Keeping Bill's blog up to the founder's standards is a big responsibility, so I would be remiss if I didn't point out the following apparent contradiction over there on the right side of the Blogosphere:

On Saturday, January 28th, Jessica McBride posted an item on her blog with this title:

If you have to use the word "apparently", people, you don't have the story; will you now report on Doyle's strategist this hard?
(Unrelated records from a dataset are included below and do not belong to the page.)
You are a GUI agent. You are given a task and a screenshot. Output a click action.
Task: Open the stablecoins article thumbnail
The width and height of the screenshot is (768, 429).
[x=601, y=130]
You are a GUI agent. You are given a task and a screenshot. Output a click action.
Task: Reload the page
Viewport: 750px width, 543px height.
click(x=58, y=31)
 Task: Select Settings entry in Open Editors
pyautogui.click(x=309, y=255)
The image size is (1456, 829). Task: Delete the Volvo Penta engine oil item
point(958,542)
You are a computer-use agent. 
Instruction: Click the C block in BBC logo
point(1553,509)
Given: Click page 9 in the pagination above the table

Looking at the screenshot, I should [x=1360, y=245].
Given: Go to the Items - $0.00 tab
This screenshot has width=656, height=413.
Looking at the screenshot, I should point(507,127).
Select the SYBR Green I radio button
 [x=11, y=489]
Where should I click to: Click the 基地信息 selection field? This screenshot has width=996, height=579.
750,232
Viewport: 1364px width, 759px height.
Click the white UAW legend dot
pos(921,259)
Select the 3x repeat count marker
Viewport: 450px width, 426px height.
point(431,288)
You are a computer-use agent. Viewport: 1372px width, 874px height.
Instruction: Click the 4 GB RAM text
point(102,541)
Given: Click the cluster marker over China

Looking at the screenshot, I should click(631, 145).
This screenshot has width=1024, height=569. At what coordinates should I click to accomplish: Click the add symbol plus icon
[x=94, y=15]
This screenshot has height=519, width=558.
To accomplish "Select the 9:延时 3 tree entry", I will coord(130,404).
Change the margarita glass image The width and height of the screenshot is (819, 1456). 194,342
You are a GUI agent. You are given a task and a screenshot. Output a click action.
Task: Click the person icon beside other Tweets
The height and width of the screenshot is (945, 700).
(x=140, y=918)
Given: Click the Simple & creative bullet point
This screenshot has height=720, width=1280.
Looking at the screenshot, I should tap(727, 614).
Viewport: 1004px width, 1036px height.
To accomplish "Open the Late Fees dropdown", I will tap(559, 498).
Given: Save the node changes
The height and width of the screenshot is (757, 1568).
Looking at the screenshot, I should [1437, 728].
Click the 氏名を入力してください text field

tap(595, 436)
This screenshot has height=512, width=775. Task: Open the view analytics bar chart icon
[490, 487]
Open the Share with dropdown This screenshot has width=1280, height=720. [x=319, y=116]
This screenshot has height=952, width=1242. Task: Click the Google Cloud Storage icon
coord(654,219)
McBride was objecting to a Milwaukee Journal Sentinel story about a free NBA basketball ticket that is at the center of a political fracas involving Mark Graul, campaign manager for Mark Green, member of Congress and Republican gubernatorial candidate. She also called for equally tough reporting on Doyle campaign strategist Rich Judge. Here are the few graphs: the quotation marks are mine, to separate the posted material from my remarks.

"From Sunday's Milwaukee Journal Sentinel hatchet job on Mark Graul, strategist for Republican gubernatorial candidate Mark Green (a story that had 8 times as many words as the paper's original news brief on Travelgate), comes this lead (*my emphasis in bold):

"Mark Graul, campaign manager for U.S. Rep. Mark Green, Republican candidate for Wisconsin governor, apparently took an improper gift from a lobbyist while working as the congressman's top aide.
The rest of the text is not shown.